*** Records supplied ***
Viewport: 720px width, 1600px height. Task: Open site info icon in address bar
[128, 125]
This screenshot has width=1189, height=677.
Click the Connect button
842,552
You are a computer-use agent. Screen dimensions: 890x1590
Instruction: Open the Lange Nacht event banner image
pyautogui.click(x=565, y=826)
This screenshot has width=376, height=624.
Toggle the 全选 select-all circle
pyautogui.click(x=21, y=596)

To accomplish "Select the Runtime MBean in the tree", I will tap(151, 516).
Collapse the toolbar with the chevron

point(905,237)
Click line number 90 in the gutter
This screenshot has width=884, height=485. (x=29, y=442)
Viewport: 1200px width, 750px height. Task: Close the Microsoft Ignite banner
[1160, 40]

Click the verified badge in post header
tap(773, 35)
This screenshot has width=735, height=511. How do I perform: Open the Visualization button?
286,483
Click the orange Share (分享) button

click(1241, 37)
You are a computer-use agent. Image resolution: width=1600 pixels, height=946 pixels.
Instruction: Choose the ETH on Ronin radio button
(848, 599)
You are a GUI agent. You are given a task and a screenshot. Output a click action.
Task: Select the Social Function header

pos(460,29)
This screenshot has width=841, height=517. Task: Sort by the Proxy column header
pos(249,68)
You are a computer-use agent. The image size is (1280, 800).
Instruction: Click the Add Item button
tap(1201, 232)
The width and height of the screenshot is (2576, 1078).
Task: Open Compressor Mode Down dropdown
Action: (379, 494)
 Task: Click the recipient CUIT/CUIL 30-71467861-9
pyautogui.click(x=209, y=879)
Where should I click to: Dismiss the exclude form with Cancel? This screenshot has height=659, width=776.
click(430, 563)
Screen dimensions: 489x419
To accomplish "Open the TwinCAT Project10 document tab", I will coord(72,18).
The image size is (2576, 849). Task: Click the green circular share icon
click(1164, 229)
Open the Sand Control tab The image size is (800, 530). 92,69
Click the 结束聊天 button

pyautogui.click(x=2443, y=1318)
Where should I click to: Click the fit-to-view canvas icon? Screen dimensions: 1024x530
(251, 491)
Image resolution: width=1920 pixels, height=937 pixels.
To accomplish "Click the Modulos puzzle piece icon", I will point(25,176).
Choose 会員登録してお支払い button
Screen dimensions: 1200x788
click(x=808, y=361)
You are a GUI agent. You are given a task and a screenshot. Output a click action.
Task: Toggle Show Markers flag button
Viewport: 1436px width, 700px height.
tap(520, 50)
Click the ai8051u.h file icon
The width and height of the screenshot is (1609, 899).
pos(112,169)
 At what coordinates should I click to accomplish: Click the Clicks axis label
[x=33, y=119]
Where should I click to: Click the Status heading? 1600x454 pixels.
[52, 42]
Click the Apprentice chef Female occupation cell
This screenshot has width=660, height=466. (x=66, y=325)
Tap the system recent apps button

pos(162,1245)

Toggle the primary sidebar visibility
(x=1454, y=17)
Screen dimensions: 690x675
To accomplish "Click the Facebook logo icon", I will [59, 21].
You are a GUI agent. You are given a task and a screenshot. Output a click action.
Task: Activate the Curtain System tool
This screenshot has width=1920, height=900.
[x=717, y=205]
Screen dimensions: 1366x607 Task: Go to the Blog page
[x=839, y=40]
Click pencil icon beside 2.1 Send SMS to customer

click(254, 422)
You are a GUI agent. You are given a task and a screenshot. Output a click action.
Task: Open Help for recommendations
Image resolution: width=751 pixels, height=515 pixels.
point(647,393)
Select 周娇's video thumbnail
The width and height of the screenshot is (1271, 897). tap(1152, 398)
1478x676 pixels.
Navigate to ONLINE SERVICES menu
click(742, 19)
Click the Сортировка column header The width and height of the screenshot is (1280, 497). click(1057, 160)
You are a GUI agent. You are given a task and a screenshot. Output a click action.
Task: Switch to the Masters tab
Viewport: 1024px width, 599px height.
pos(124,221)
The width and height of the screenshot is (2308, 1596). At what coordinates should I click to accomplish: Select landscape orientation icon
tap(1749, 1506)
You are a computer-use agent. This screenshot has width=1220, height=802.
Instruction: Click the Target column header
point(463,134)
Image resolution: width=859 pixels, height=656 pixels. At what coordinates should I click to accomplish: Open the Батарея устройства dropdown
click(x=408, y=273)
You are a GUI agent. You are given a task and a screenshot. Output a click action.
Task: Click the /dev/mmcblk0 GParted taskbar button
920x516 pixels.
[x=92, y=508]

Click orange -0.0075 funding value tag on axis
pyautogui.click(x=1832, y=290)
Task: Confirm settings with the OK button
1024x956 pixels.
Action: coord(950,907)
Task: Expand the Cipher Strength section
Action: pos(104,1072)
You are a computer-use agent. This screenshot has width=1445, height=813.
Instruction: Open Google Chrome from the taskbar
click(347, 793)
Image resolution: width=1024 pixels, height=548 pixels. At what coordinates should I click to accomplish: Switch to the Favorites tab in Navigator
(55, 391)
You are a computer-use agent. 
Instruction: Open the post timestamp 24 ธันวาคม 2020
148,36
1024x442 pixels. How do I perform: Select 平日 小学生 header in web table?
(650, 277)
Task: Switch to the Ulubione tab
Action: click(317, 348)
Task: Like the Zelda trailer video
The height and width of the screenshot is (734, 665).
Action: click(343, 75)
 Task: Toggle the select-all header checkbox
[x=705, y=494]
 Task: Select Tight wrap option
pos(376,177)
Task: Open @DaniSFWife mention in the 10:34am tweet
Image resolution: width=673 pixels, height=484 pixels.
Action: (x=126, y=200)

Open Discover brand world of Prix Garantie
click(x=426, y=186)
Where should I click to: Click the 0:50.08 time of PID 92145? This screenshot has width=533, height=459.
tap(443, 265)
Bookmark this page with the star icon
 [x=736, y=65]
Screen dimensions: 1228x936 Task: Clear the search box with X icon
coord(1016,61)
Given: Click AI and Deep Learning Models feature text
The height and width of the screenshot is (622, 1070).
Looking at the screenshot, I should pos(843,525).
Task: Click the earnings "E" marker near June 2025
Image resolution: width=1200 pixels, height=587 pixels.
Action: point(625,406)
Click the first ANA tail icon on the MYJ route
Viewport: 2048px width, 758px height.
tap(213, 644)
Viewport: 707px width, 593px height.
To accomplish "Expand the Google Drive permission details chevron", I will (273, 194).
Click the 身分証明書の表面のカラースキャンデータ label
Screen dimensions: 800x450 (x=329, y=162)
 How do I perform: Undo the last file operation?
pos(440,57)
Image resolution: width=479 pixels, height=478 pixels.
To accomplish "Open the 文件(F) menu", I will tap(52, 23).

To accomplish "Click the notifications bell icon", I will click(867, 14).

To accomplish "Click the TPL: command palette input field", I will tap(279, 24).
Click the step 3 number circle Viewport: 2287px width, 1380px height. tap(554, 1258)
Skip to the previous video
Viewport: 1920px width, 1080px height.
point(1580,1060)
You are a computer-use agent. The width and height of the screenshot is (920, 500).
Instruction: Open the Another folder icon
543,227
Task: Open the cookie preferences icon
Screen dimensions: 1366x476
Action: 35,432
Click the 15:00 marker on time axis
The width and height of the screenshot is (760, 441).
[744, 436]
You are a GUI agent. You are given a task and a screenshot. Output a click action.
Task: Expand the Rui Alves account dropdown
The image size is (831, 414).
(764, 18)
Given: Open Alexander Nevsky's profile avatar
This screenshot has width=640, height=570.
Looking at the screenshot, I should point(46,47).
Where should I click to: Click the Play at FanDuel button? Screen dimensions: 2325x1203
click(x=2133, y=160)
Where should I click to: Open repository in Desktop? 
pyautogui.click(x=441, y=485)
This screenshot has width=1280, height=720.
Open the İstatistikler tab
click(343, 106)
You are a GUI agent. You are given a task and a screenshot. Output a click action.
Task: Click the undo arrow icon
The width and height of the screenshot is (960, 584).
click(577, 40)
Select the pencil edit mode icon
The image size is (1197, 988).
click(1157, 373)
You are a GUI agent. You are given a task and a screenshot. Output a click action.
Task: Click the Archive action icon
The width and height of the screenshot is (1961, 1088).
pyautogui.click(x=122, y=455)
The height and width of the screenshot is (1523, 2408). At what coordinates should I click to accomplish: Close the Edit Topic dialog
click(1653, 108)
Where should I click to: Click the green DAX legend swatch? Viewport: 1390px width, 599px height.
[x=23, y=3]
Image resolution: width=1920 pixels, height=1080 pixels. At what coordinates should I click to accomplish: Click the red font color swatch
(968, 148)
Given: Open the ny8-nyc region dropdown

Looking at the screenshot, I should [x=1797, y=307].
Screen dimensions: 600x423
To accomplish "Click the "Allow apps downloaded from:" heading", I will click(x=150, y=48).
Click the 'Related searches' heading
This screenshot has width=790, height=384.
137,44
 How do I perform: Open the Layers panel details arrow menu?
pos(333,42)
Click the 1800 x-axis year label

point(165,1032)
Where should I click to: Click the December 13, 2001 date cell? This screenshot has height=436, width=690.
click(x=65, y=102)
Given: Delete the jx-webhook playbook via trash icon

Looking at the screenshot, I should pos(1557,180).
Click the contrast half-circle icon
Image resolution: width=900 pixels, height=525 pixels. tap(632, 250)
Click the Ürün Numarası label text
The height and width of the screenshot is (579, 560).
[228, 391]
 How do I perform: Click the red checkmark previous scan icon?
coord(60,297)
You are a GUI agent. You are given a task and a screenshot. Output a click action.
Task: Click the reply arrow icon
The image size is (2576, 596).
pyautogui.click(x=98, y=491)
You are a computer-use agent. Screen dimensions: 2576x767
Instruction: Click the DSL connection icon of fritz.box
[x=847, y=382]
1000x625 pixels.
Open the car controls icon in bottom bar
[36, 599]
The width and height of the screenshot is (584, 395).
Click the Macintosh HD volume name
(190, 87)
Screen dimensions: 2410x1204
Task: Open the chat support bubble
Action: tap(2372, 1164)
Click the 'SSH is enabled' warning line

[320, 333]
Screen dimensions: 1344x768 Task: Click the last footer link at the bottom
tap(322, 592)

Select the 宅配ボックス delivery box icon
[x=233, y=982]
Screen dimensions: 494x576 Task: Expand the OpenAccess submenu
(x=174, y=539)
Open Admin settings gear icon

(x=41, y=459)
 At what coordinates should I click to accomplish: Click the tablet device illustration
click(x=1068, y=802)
***
[Task goal]
Rewrite every line of the material from its first line through the line containing "pyautogui.click(x=21, y=596)", inclusive, keeping the requests as they are and multiplying each coordinate in the answers by 1.75. Round the results to whole numbers, with halves rounded up.

[Result]
Viewport: 720px width, 1600px height. Task: Open site info icon in address bar
[224, 219]
This screenshot has width=1189, height=677.
Click the Connect button
1474,966
You are a computer-use agent. Screen dimensions: 890x1590
Instruction: Open the Lange Nacht event banner image
pyautogui.click(x=989, y=1446)
This screenshot has width=376, height=624.
Toggle the 全选 select-all circle
pyautogui.click(x=37, y=1043)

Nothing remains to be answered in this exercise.